POXIS: Tree like directory structure, based on Unix specifications.

In our experience, we find that the disadvantages of a traditional POXIS based file system are directories and per file metadata. For the photos application most of this metadata, such as permissions, is unused and thereby wastes storage capacity. Yet the more significant cost is that the file's metadata must be read from disk into memory in order to find the file itself. While insignificant on a small scale, multiplied over billions of photos and petabytes of data, accessing metadata is the throughput bottleneck. We found this to be our key problem in using network attached storage(NAS) appliance mounted over NFS. Several disk operation were necessary to read a single photo: one(or typically more) to translate the filename to an inode number, another to read the inode from disk,and a final one to read the file itself. In short using disk IOs for metadata was the limiting factor for our read throughput. Observe that in practice this problem introduces an additional cost as we have to rely on content delivery networks (CDNs), such as Akamai, to serve the majority of read traffic.

Given the disadvantages of traditional approach, we designed Haystack to achieve four main goals:

• High throughput and low latency: We accomplish this by keeping all metadata in main memory, which we make practical by dramatically reducing the per photo metadata necessary to find photo on disk.
• Fault-tolerant: Haystack replicates each photo in geographically distinct locations. If we lose a machine we introduce another one to take its place, copying data for redundancy as necessary.
• cost-effective: Haystack performs better and is less expensive than our previous NFS-based approach.
• Simple: That simplicity let us build and deploy a working system in a few months instead of few years.

Our three main contribution are:

• Haystrack and object storage system optimized for the efficient storage and retrieval of billions of photos.
• Lessons learned in building and scaling an inexpensive reliable, and available photo storage system.
• a characterization of the requests made to Facebook's photo sharing application.

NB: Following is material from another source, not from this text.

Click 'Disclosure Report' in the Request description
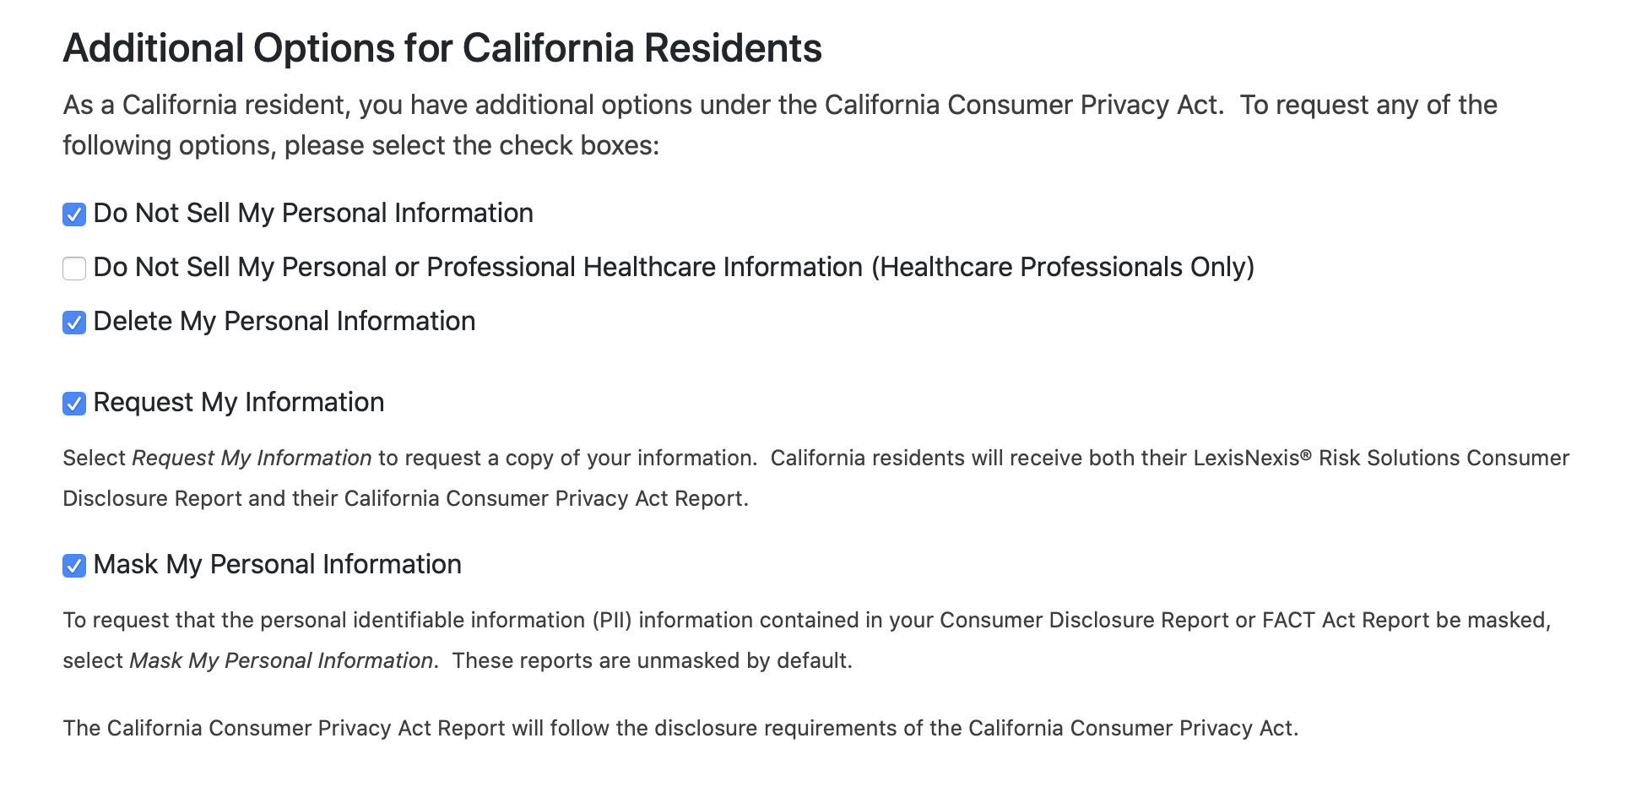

Background&previous design

2.1 Background

We begin with a brief overview of the typical design for how web servers, content delivery networks(CDNs), and storages system interact to serve photo on a popular site. Figure 1 depicts the steps from the moment when a user visits a page containing an image until she download that images from its location on disk. When visiting a page the user's browser first sends an HTTP request to a web server which is responsible for generating the markup for the browser to render. For each image the web server constructs a URL directing the browser to a location from which to download the data. For popular site this URL often points to a CDN .If the CDN has the image cached then the CDN respond immediately with the data. Otherwise, the CDN examines the URL, which has enough information embedded to retrieve the photo from the site's storage system. The CDN then updates its cached data and sends the images to the user's browser.

2.2 NFS-based design

In our first design we implemented the photo storage system using an NFS-based approach. While the rest of this subsection provides more detail on that design the major lesson we learned is that CDNs by themselves do not offer a practical solution to serving photos on a social networking site. CDNs do effectively serve the hottest photos - prefile pictures and photos that have been recently uploaded but - a social networking site like Facebook also generates a large number of requests for less popular (often older) content,which we refer to as the long tail.

Our NFS-based design storage each photo in its own file on a set of commercial NAS appliances. A set of machines, Photo store servers, then mount all the volumes exported by these NAS appliances over NFS. Figure 2 illustrates this architecture and shows Photo Storage servers processing HTTP requests for images. From an image's URL a photo Store server extracts the volume and full path to the file, read the data over NFS, and returns the result to the CDN.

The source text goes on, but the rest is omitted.